Voilà donc les apparatchiks de l’UE, nos Optimates modernes, qui hurlent au danger du populiste Orbán, qui menacerait l’UE… avant de menacer d’expulser la Hongrie et la Pologne de l’UE. Or voilà une bien vaine menace, la Hongrie et la Pologne ayant été intégrées à l’UE pour satisfaire l’Allemagne, véritable patron de l’UE, et en manque de Mitteleuropa. Hors de question donc que cela n’arrive.
En revanche, expulser le Fidesz d’Orbán du PPE est autrement plus plausible. Cela enlèverait à Orbán un atout à l’échelle de l’Union. Mais par voie de conséquence, cela lui donnerait aussi l’occasion de se poser en victime et d’aller encore plus loin dans un combat qu’il ne lâchera pas. Il a le cuir plus solide que les autocrates à la Juncker.
L’UE s’autodétruit
L’UE se met donc elle-même en danger, ses élites attisant les tensions et tentant, par la force – du seul verbe, là où les tanks soviétiques n’avaient pas suffi… – de faire plier les Populares de notre époque, qui eux n’attendent que ça pour renforcer leur posture d’altereuropéens bien décidés, champions de la volonté des peuples, et lancer une vraie fronde contre ces élites de plus en plus décriées.
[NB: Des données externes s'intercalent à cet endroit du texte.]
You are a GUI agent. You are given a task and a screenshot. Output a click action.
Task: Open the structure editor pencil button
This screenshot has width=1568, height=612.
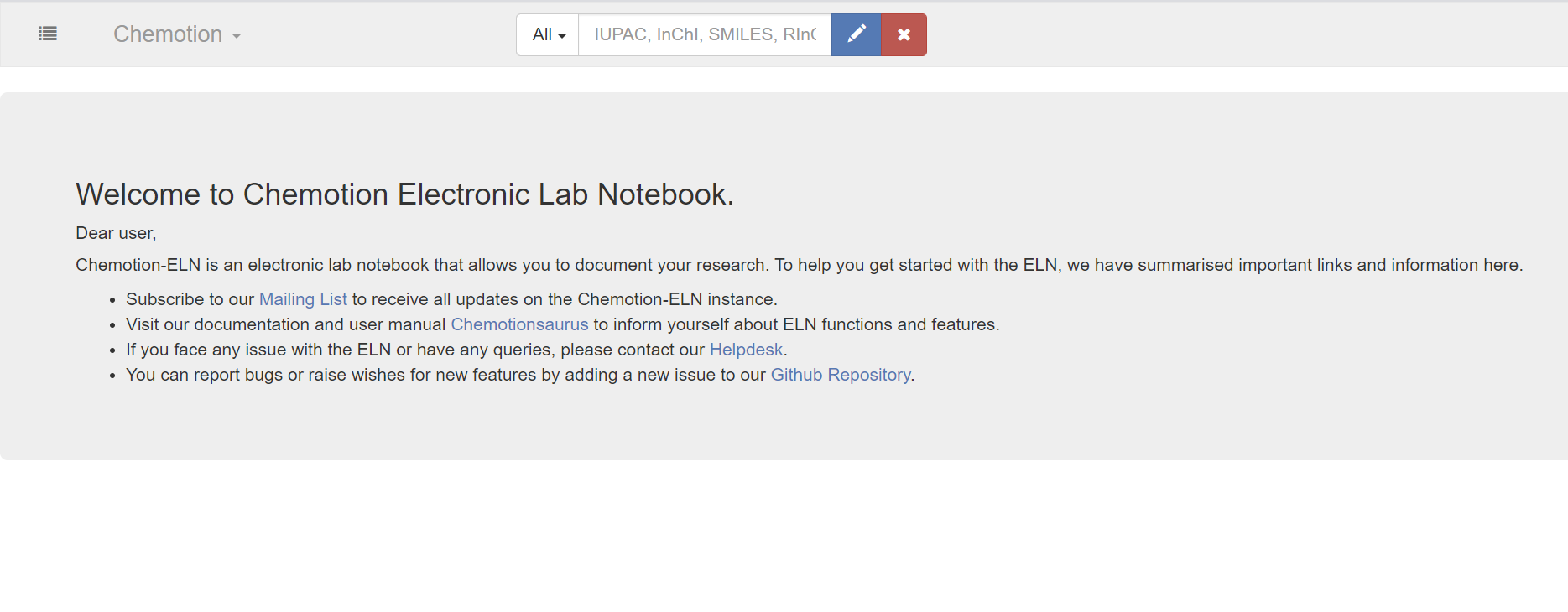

Nous vivons aujourd’hui les dernières années de l’Union européenne telle que nous la connaissons. Les projets antinomiques des oligarques de l’Ouest et des populistes de l’Est ne pourront cohabiter. Les premiers défendent leurs privilèges et leur idéologie, les deuxièmes conquièrent avec avidité leur liberté, qu’ils pensent pouvoir enfin recouvrir après de trop nombreuses décennies de dominations étrangères. Personne ne lâchera diplomatiquement. Et l’un finira par l’emporter sur l’autre. Ou alors l’UE éclatera.